This is cool, thanks!
One scenario I am thinking about is how to prioritise biorisk interventions, if you care about both x-risk and non-x-risk impacts. I'm going to run through some thinking, and ask if you think it makes sense:
- I think it is hard (but not impossible) to compare between x-risk and non-x-risk impacts
- I intuitively think that x-risk and non-x-risk impacts are likely to be lognormally distributed (but this might be wrong)

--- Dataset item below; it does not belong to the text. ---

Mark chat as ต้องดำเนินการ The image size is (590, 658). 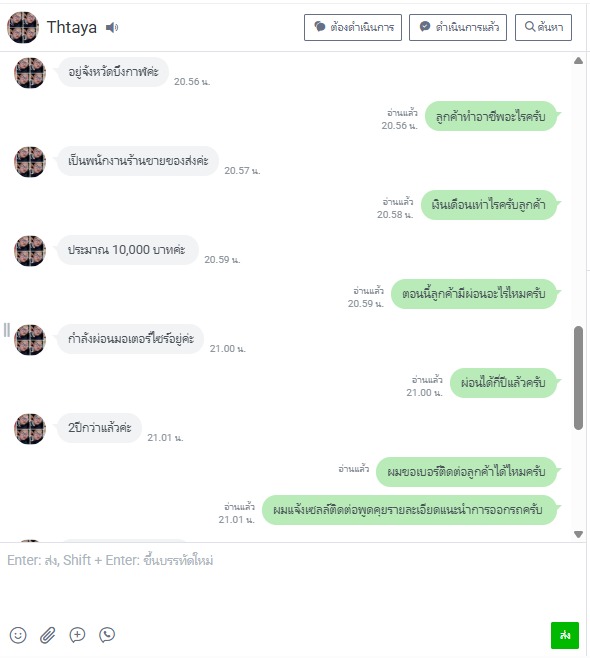pos(353,27)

- This seems to suggest that if I want to do the most good, I should max out on on one, even if I care about both equally. I think the intuition for this is something like:
- If x-risk and non-x-risk impacts were normally distributed, you'd expect that there are plenty of interventions which score well on both. The EV for both is reasonably smoothly distributed; it's not very unlikely to draw something which is between 50th and 75th percentile on both, and that's pretty good EV wise.
- But if they are log normal instead, the EV is quite skewed: the best interventions for x-risk and for non-x-risk impacts are a lot better than the next-best. But it's statistically very unlikely that the 99th percentile on one axis is also the 99th on the other
- If I care about EV, but not about whether I get it via x-risk or non-x-risk impacts (I care equally about x-risk and non-x-risk impacts), I should therefore pick the very best interventions on either axis, rather than trying to compromise between them
- However, I think that assumes that I know how to identify the very best interventions on one or both axes
- Actually I expect it to be quite hard to tell whether an intervention is 70th or 99th percentile for x-risk/non-x-risk impacts
- What should I do, given that I don't know how to identify the very best interventions along either axis?
- If I max out, I may end up doing something which is mediocre on one axis, and totally irrelevant on the other
- If I instead go for the best of both worlds, it seems intuitively more likely that I end up with something which is mediocre on both axes - which is a bit better than mediocre on one and irrelevant on the other
- So maybe I should go for the best of both worlds in any case?
What do you think? I'm not sure if that reasoning follows/if I've applied the lessons from your post in a sensible way.
@Lucius Caviola and I discuss such issues in Chapter 9 of our recent book. If I understand your argument correctly I think our suggested solution (splitting donations between a highly effective charity and the originally preferred "favourite" charity) amounts to what you call a barbell strategy.
Huh, the convergent lines of thought are pretty cool!
Your suggested solution is indeed what I'm also gesturing towards. A "barbell strategy" works best if we only have few dimensions we don't want to make comparable, I think.
(AFAIU It grows only linearly, but we still want to perform some sampling of the top options to avoid the winners curse?)